### DOCUMENT PASSAGE
= = = =

The day Zenith took over, employees received a memo that announced wage cuts ranging from 40 to 60 percent, as well as with a reduction in the company’s share of employee medical insurance premiums.

Representatives of Zenith Care Health Group could not be reached for comment.

The 76 unionized employees voted unanimously on May 7 to authorize a strike, which is planned to last one day, according to Hall.

“The overnight pay cuts between 40 and 60 percent have left caregivers making impossible choices between groceries and making the rent, between paying bills and feeding their children,” Hall said in a telephone interview. “Nursing homes get bought and sold all the time, but Zenith’s handling of this transition was reckless at best with respect to the lives of patients and caregivers alike.”

The pay cuts, he added, had left some employees on the brink of homelessness.

= = = =

### RAW DATA
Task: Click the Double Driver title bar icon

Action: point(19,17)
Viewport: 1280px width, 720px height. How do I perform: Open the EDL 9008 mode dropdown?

= = = =

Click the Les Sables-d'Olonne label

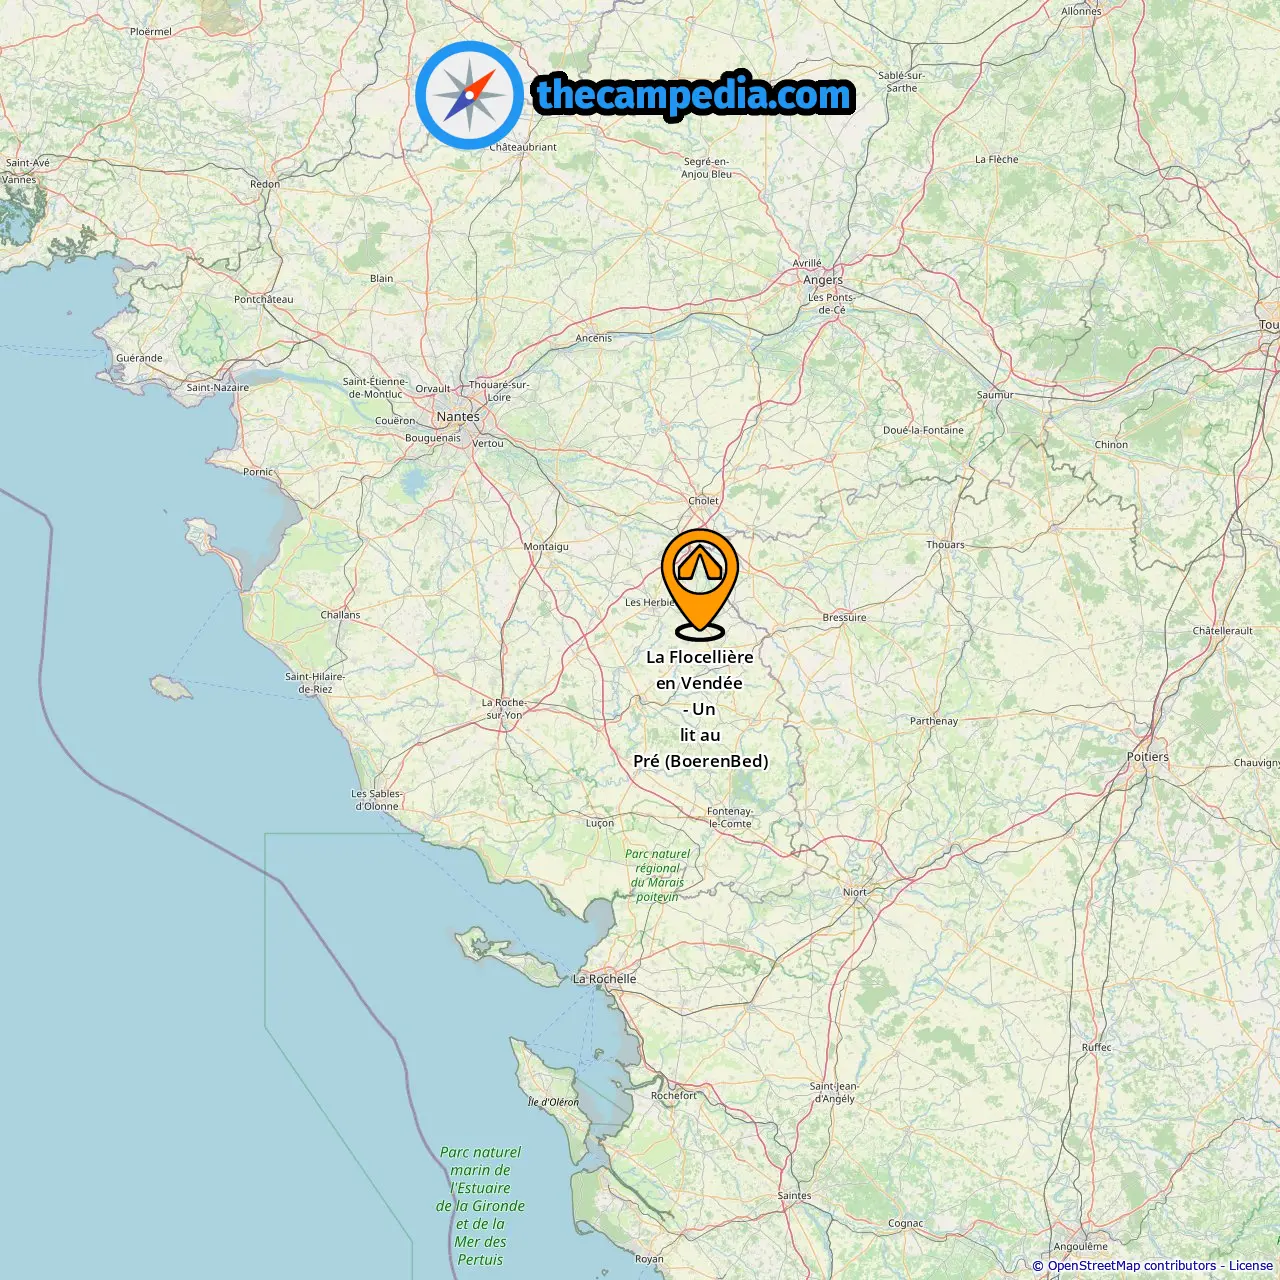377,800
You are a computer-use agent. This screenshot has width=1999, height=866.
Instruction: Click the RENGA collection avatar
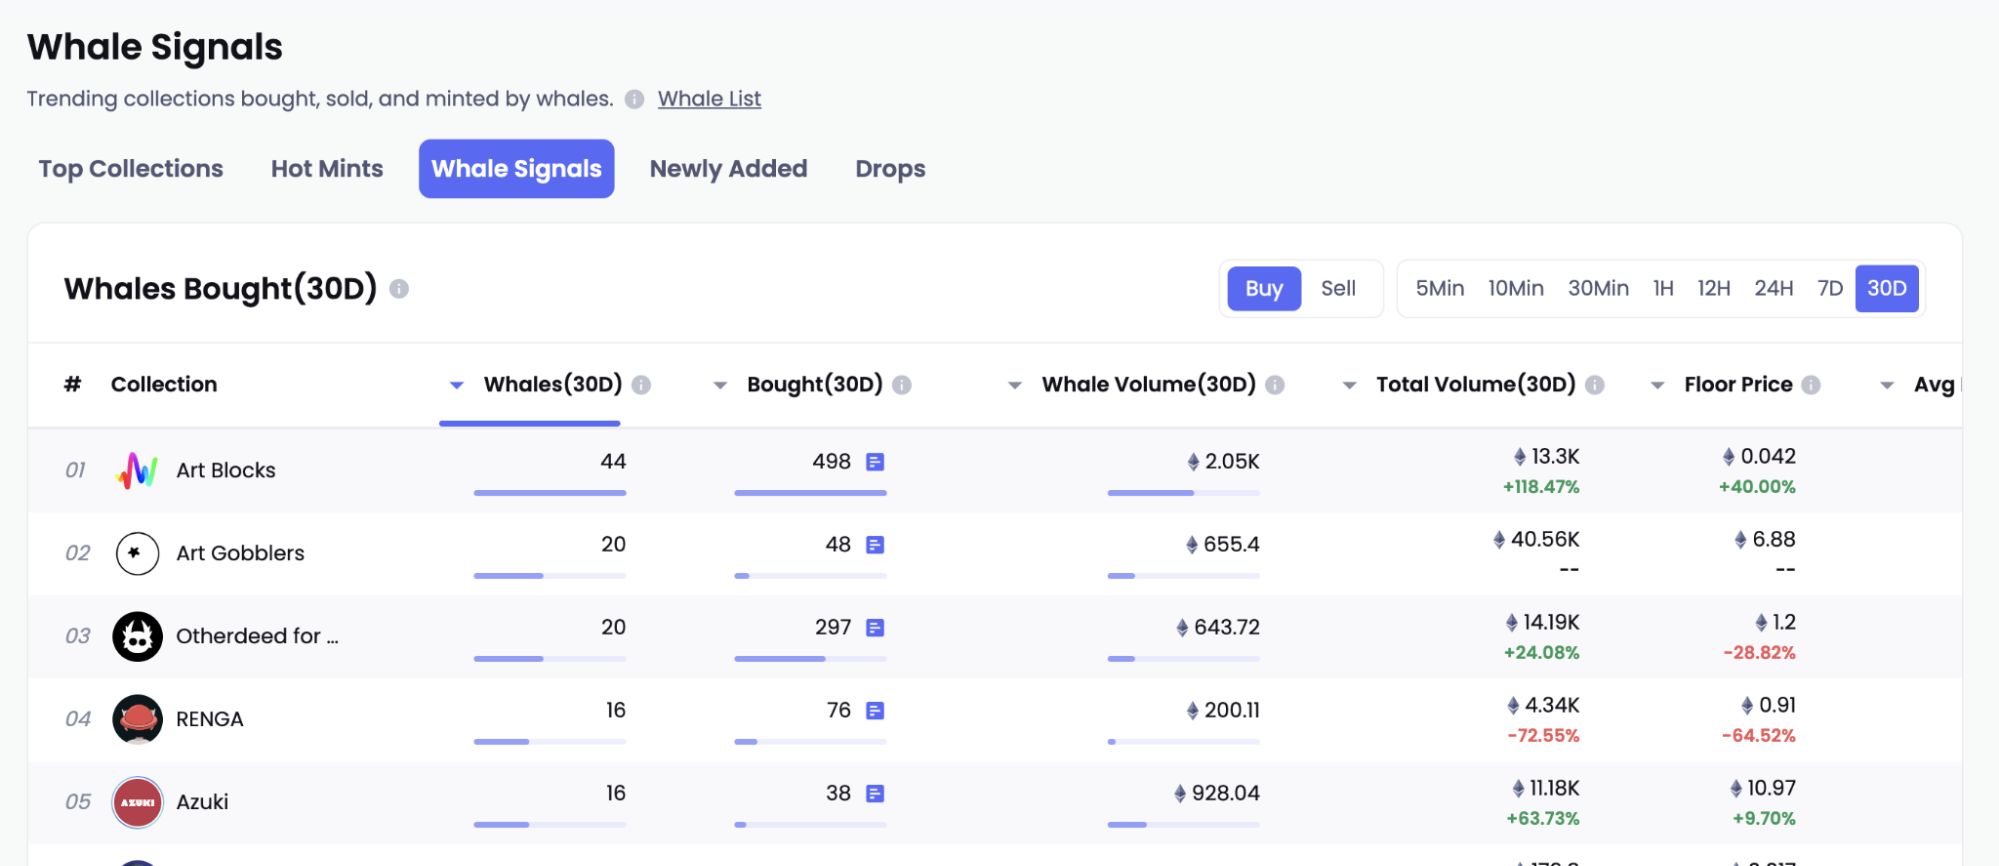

= = = =

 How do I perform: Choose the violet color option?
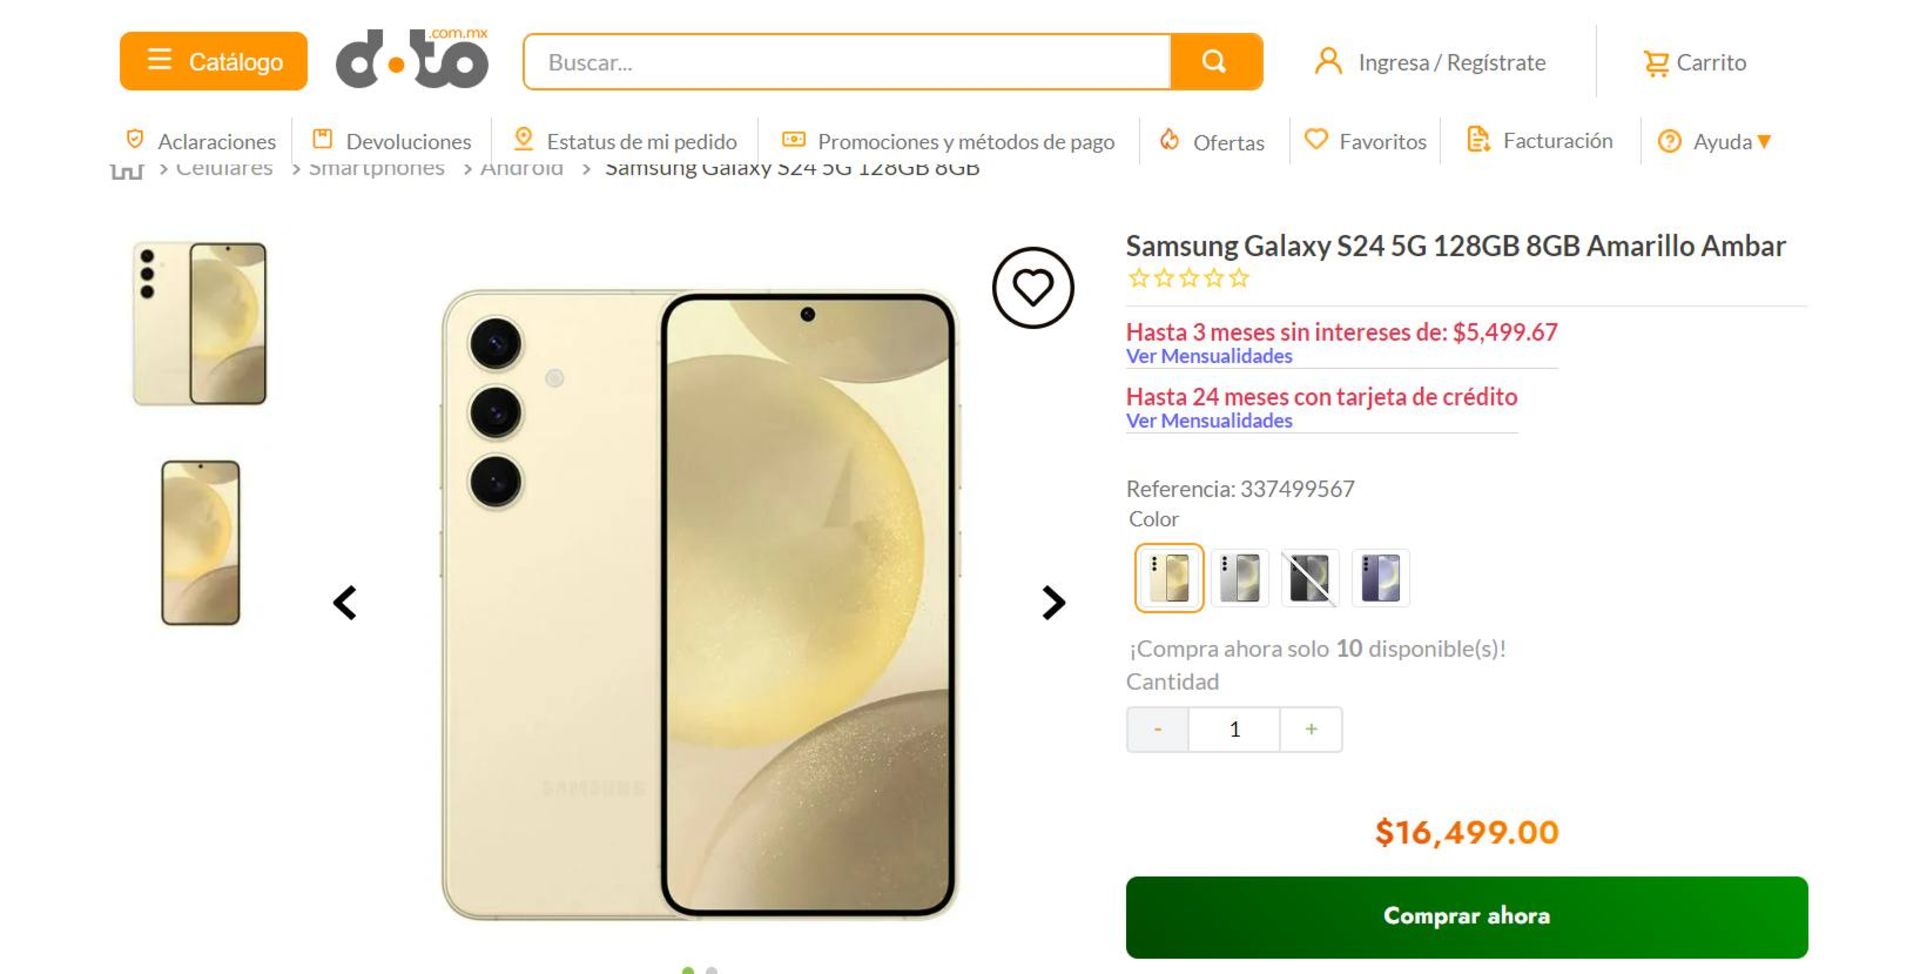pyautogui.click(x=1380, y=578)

= = = =

### EXERCISE TASKS
• 1. In the passage on the Zenith pay cuts, how many unionized employees voted to authorize a strike?
• 2. Write out the passage on the Zenith pay cuts word for word, from "The 76 unionized" to "brink of homelessness.".
• 3. Extend the passage on the Zenith pay cuts, picking up after its final sentence.

### RESULTS
• 1. 76

• 2.
The 76 unionized employees voted unanimously on May 7 to authorize a strike, which is planned to last one day, according to Hall.

“The overnight pay cuts between 40 and 60 percent have left caregivers making impossible choices between groceries and making the rent, between paying bills and feeding their children,” Hall said in a telephone interview. “Nursing homes get bought and sold all the time, but Zenith’s handling of this transition was reckless at best with respect to the lives of patients and caregivers alike.”

The pay cuts, he added, had left some employees on the brink of homelessness.

• 3.
“There are dietary workers feeding the seniors of this Lexington facility who are now going into debt to feed their own children after seeing their wages brutally slashed to the state minimum of $8 an hour,” Hall said.

Under the new policy, registered nurses would make $24 per hour, licensed practical nurses would make $20 per hour, and certified nursing assistants would make $11.50 per hour. Dietary and kitchen staff would see their wages reduced to $8 an hour.

The memo, provided to the Globe by employees in May, also states that Zenith will pay 50 percent of monthly premiums for medical and dental plans, down from 75 percent under the previous management.